* START STORED RECORDS *

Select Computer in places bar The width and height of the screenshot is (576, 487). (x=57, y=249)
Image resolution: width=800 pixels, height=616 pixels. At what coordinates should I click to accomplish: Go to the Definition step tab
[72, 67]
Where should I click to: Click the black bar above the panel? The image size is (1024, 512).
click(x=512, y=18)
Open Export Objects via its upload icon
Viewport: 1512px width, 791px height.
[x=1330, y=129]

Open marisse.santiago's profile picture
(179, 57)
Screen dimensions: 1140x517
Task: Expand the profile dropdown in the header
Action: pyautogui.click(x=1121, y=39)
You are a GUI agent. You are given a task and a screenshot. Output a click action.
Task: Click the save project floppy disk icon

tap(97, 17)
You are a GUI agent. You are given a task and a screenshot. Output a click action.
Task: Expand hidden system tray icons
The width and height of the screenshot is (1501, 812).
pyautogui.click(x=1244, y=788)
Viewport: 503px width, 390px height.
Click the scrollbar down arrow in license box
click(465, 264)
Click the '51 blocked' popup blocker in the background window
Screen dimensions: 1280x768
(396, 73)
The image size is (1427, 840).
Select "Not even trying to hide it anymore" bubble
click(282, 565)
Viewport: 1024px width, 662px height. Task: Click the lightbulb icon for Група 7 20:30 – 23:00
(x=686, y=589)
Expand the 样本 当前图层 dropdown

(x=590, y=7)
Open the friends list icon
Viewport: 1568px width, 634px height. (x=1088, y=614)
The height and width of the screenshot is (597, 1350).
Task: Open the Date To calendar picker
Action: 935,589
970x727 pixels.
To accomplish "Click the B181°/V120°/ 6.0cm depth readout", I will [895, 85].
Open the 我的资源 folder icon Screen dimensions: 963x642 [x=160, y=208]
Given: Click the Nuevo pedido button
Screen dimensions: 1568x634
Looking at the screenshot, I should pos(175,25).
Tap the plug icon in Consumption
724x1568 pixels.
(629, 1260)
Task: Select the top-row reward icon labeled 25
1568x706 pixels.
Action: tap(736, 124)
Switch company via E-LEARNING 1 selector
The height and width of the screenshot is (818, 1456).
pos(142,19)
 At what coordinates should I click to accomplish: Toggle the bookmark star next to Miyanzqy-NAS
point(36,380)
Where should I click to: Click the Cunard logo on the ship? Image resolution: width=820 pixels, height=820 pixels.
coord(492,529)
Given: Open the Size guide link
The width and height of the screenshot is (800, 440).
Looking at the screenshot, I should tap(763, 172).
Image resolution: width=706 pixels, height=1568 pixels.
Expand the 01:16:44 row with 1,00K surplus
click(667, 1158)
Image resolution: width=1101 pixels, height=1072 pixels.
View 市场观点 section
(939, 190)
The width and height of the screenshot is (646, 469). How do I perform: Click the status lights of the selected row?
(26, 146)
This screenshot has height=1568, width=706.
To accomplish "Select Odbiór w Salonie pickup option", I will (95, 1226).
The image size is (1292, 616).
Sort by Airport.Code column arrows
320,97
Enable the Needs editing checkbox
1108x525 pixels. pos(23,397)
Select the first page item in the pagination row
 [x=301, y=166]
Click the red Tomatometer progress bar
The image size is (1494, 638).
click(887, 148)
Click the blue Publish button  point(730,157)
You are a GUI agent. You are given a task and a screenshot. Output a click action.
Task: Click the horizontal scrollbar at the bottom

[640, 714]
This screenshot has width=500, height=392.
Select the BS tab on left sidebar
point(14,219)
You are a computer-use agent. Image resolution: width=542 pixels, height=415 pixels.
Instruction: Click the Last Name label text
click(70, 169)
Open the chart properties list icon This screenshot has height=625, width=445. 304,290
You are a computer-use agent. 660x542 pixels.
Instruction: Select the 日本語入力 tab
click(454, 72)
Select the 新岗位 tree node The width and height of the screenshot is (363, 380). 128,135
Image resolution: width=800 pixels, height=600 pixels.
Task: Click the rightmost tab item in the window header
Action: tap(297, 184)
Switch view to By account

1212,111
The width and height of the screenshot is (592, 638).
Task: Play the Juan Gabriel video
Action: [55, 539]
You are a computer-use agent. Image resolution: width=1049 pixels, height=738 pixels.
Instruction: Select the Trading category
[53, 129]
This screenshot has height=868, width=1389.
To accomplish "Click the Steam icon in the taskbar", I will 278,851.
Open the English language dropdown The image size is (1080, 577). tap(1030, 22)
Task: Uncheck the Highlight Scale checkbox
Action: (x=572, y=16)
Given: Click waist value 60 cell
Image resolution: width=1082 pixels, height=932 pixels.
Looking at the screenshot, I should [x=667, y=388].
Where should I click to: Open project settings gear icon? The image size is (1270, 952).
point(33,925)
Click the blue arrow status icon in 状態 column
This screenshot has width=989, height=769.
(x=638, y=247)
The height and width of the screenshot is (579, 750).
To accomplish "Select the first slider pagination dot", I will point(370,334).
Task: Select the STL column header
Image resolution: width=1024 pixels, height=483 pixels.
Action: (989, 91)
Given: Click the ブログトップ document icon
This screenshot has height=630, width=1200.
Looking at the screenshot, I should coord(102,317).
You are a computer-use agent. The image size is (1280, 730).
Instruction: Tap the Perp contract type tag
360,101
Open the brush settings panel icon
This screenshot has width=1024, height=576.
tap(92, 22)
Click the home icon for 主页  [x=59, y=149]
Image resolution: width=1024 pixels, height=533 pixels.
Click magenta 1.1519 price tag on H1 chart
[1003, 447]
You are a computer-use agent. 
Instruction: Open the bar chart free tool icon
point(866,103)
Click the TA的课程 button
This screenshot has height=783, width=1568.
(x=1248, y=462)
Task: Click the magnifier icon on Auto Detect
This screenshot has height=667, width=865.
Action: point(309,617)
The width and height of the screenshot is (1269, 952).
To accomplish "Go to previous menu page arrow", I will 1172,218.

* END STORED RECORDS *

EXERCISE GOAL:
Copy out all of the entries above word for word, with nothing changed.

EXERCISE ANSWER:
Select Computer in places bar The width and height of the screenshot is (576, 487). (x=57, y=249)
Image resolution: width=800 pixels, height=616 pixels. At what coordinates should I click to accomplish: Go to the Definition step tab
[72, 67]
Where should I click to: Click the black bar above the panel? The image size is (1024, 512).
click(x=512, y=18)
Open Export Objects via its upload icon
Viewport: 1512px width, 791px height.
[x=1330, y=129]

Open marisse.santiago's profile picture
(179, 57)
Screen dimensions: 1140x517
Task: Expand the profile dropdown in the header
Action: pyautogui.click(x=1121, y=39)
You are a GUI agent. You are given a task and a screenshot. Output a click action.
Task: Click the save project floppy disk icon

tap(97, 17)
You are a GUI agent. You are given a task and a screenshot. Output a click action.
Task: Expand hidden system tray icons
The width and height of the screenshot is (1501, 812).
pyautogui.click(x=1244, y=788)
Viewport: 503px width, 390px height.
Click the scrollbar down arrow in license box
click(465, 264)
Click the '51 blocked' popup blocker in the background window
Screen dimensions: 1280x768
(396, 73)
The image size is (1427, 840).
Select "Not even trying to hide it anymore" bubble
click(282, 565)
Viewport: 1024px width, 662px height. Task: Click the lightbulb icon for Група 7 20:30 – 23:00
(x=686, y=589)
Expand the 样本 当前图层 dropdown

(x=590, y=7)
Open the friends list icon
Viewport: 1568px width, 634px height. (x=1088, y=614)
The height and width of the screenshot is (597, 1350).
Task: Open the Date To calendar picker
Action: 935,589
970x727 pixels.
To accomplish "Click the B181°/V120°/ 6.0cm depth readout", I will [895, 85].
Open the 我的资源 folder icon Screen dimensions: 963x642 [x=160, y=208]
Given: Click the Nuevo pedido button
Screen dimensions: 1568x634
Looking at the screenshot, I should pos(175,25).
Tap the plug icon in Consumption
724x1568 pixels.
(629, 1260)
Task: Select the top-row reward icon labeled 25
1568x706 pixels.
Action: tap(736, 124)
Switch company via E-LEARNING 1 selector
The height and width of the screenshot is (818, 1456).
pos(142,19)
 At what coordinates should I click to accomplish: Toggle the bookmark star next to Miyanzqy-NAS
point(36,380)
Where should I click to: Click the Cunard logo on the ship? Image resolution: width=820 pixels, height=820 pixels.
coord(492,529)
Given: Open the Size guide link
The width and height of the screenshot is (800, 440).
Looking at the screenshot, I should tap(763, 172).
Image resolution: width=706 pixels, height=1568 pixels.
Expand the 01:16:44 row with 1,00K surplus
click(667, 1158)
Image resolution: width=1101 pixels, height=1072 pixels.
View 市场观点 section
(939, 190)
The width and height of the screenshot is (646, 469). How do I perform: Click the status lights of the selected row?
(26, 146)
This screenshot has height=1568, width=706.
To accomplish "Select Odbiór w Salonie pickup option", I will (95, 1226).
The image size is (1292, 616).
Sort by Airport.Code column arrows
320,97
Enable the Needs editing checkbox
1108x525 pixels. pos(23,397)
Select the first page item in the pagination row
 [x=301, y=166]
Click the red Tomatometer progress bar
The image size is (1494, 638).
click(887, 148)
Click the blue Publish button  point(730,157)
You are a GUI agent. You are given a task and a screenshot. Output a click action.
Task: Click the horizontal scrollbar at the bottom

[640, 714]
This screenshot has width=500, height=392.
Select the BS tab on left sidebar
point(14,219)
You are a computer-use agent. Image resolution: width=542 pixels, height=415 pixels.
Instruction: Click the Last Name label text
click(70, 169)
Open the chart properties list icon This screenshot has height=625, width=445. 304,290
You are a computer-use agent. 660x542 pixels.
Instruction: Select the 日本語入力 tab
click(454, 72)
Select the 新岗位 tree node The width and height of the screenshot is (363, 380). 128,135
Image resolution: width=800 pixels, height=600 pixels.
Task: Click the rightmost tab item in the window header
Action: tap(297, 184)
Switch view to By account

1212,111
The width and height of the screenshot is (592, 638).
Task: Play the Juan Gabriel video
Action: [55, 539]
You are a computer-use agent. Image resolution: width=1049 pixels, height=738 pixels.
Instruction: Select the Trading category
[53, 129]
This screenshot has height=868, width=1389.
To accomplish "Click the Steam icon in the taskbar", I will 278,851.
Open the English language dropdown The image size is (1080, 577). tap(1030, 22)
Task: Uncheck the Highlight Scale checkbox
Action: (x=572, y=16)
Given: Click waist value 60 cell
Image resolution: width=1082 pixels, height=932 pixels.
Looking at the screenshot, I should [x=667, y=388].
Where should I click to: Open project settings gear icon? The image size is (1270, 952).
point(33,925)
Click the blue arrow status icon in 状態 column
This screenshot has width=989, height=769.
(x=638, y=247)
The height and width of the screenshot is (579, 750).
To accomplish "Select the first slider pagination dot", I will point(370,334).
Task: Select the STL column header
Image resolution: width=1024 pixels, height=483 pixels.
Action: (989, 91)
Given: Click the ブログトップ document icon
This screenshot has height=630, width=1200.
Looking at the screenshot, I should coord(102,317).
You are a computer-use agent. The image size is (1280, 730).
Instruction: Tap the Perp contract type tag
360,101
Open the brush settings panel icon
This screenshot has width=1024, height=576.
tap(92, 22)
Click the home icon for 主页  [x=59, y=149]
Image resolution: width=1024 pixels, height=533 pixels.
Click magenta 1.1519 price tag on H1 chart
[1003, 447]
You are a computer-use agent. 
Instruction: Open the bar chart free tool icon
point(866,103)
Click the TA的课程 button
This screenshot has height=783, width=1568.
(x=1248, y=462)
Task: Click the magnifier icon on Auto Detect
This screenshot has height=667, width=865.
Action: point(309,617)
The width and height of the screenshot is (1269, 952).
To accomplish "Go to previous menu page arrow", I will 1172,218.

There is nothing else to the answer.